═══ DATASET ENTRIES ═══

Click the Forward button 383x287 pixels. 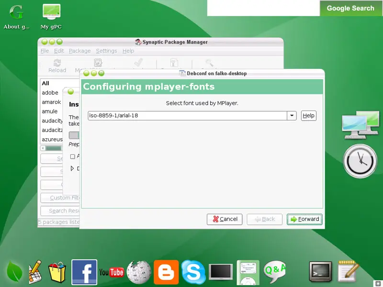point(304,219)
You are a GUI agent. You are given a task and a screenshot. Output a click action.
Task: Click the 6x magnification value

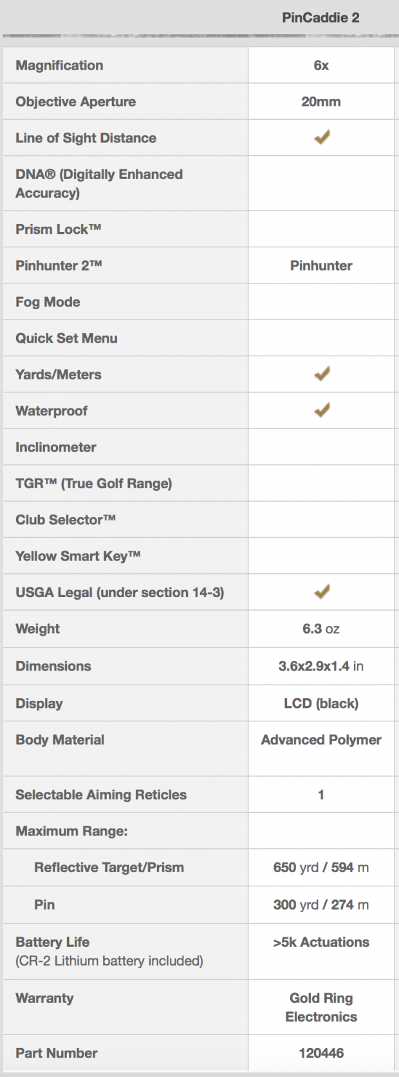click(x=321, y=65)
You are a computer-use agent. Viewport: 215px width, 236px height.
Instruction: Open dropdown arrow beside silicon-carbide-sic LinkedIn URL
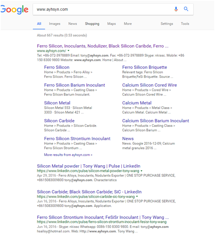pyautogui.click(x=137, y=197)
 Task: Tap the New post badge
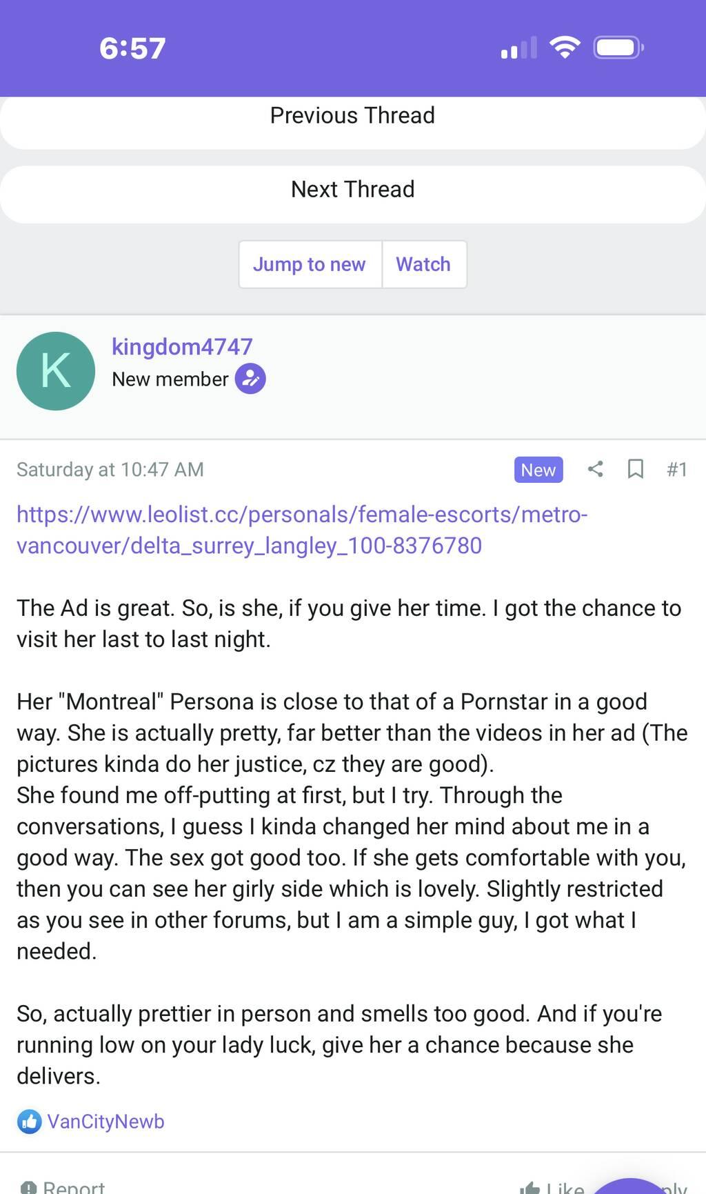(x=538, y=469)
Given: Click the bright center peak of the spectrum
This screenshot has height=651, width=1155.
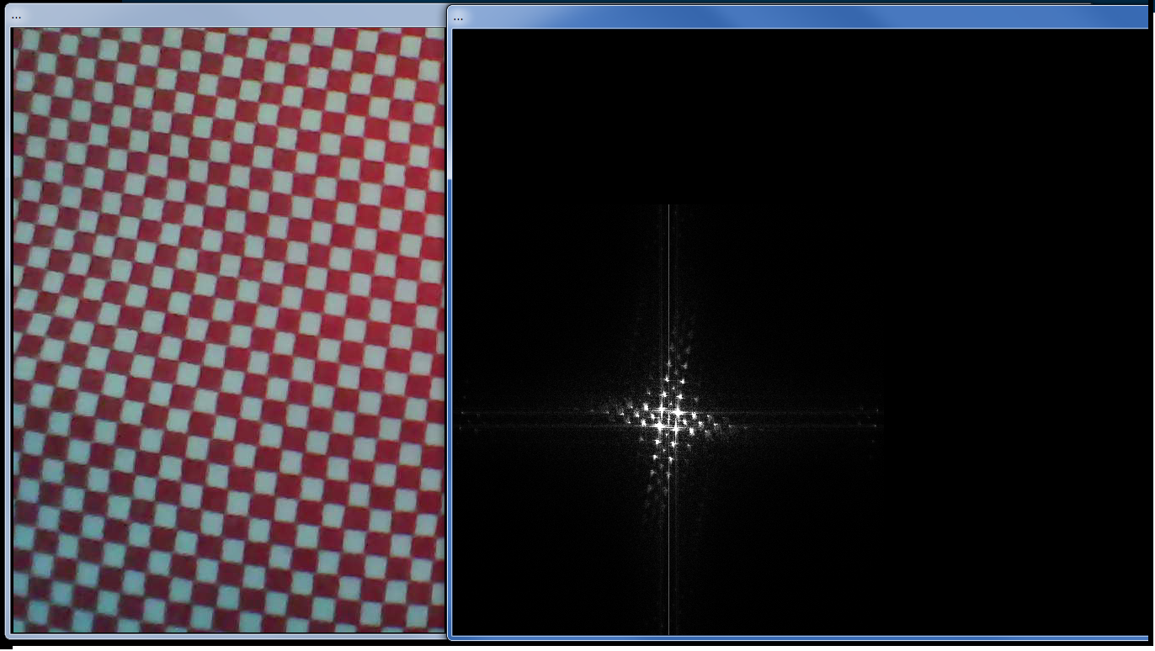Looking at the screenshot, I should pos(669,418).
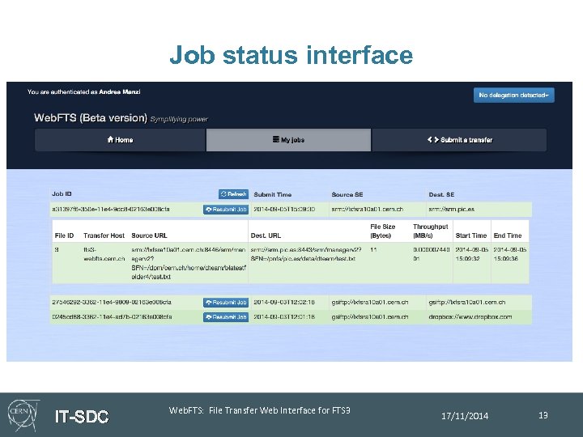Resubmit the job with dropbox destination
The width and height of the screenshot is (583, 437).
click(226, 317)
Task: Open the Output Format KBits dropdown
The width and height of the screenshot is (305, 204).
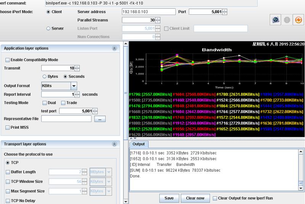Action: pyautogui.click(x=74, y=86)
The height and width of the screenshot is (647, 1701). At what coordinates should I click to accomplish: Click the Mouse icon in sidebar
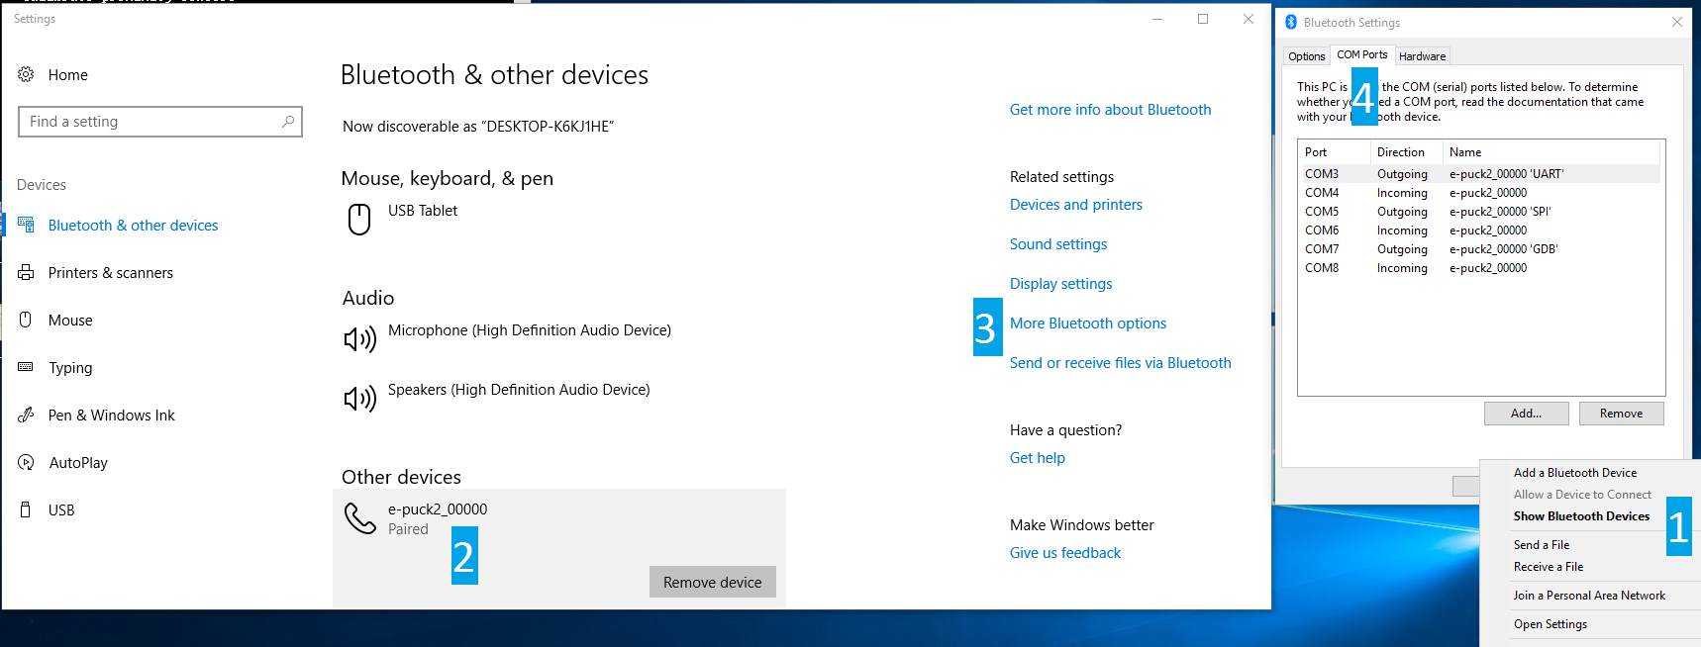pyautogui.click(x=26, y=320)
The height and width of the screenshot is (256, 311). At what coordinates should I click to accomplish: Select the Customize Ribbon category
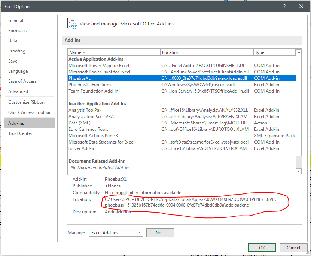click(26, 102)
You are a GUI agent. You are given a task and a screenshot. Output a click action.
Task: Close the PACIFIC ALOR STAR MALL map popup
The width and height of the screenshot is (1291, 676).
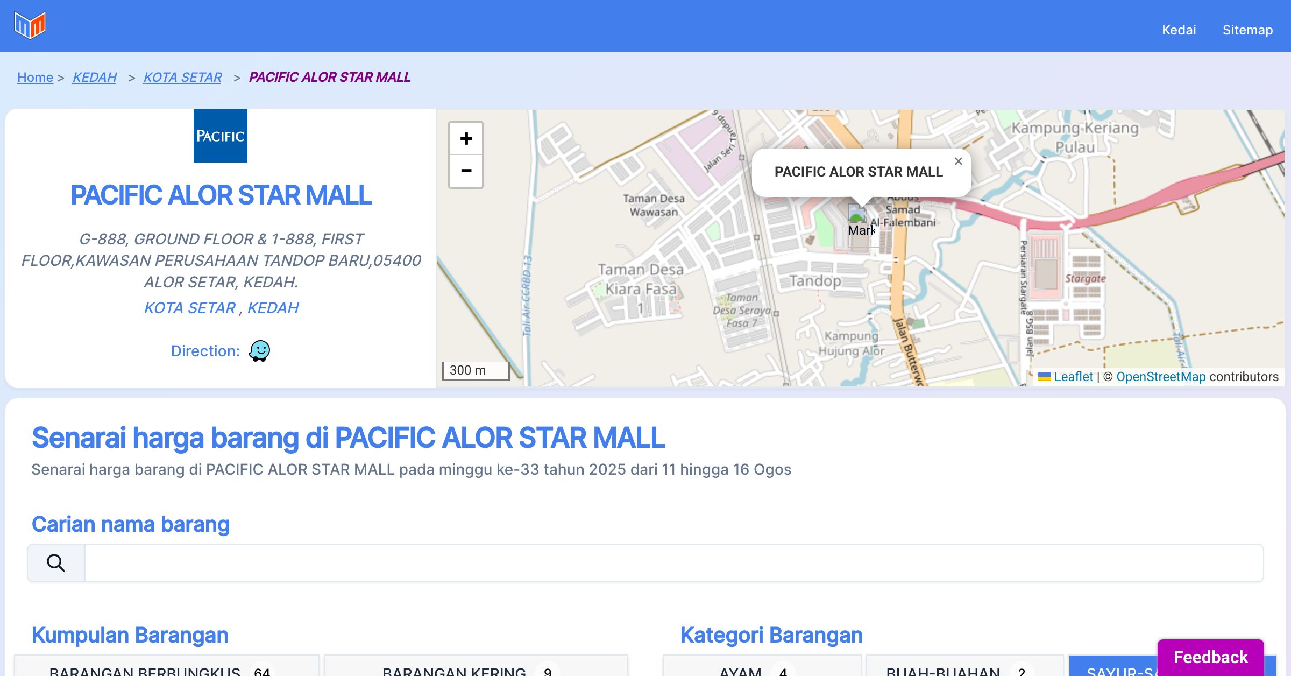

═══

▶ _WRITTEN INSTRUCTION_:
Please repeat the entries from the line with "The height and width of the screenshot is (647, 1701)." up to and including the last line of the entries, leaving the pictures out of your answer.

▶ _WORKED SOLUTION_:
The height and width of the screenshot is (647, 1701). At what coordinates should I click to accomplish: Click the Mouse icon in sidebar
pyautogui.click(x=26, y=320)
The height and width of the screenshot is (256, 311). At what coordinates should I click to accomplish: Select the Customize Ribbon category
click(26, 102)
You are a GUI agent. You are given a task and a screenshot. Output a click action.
Task: Close the PACIFIC ALOR STAR MALL map popup
The width and height of the screenshot is (1291, 676).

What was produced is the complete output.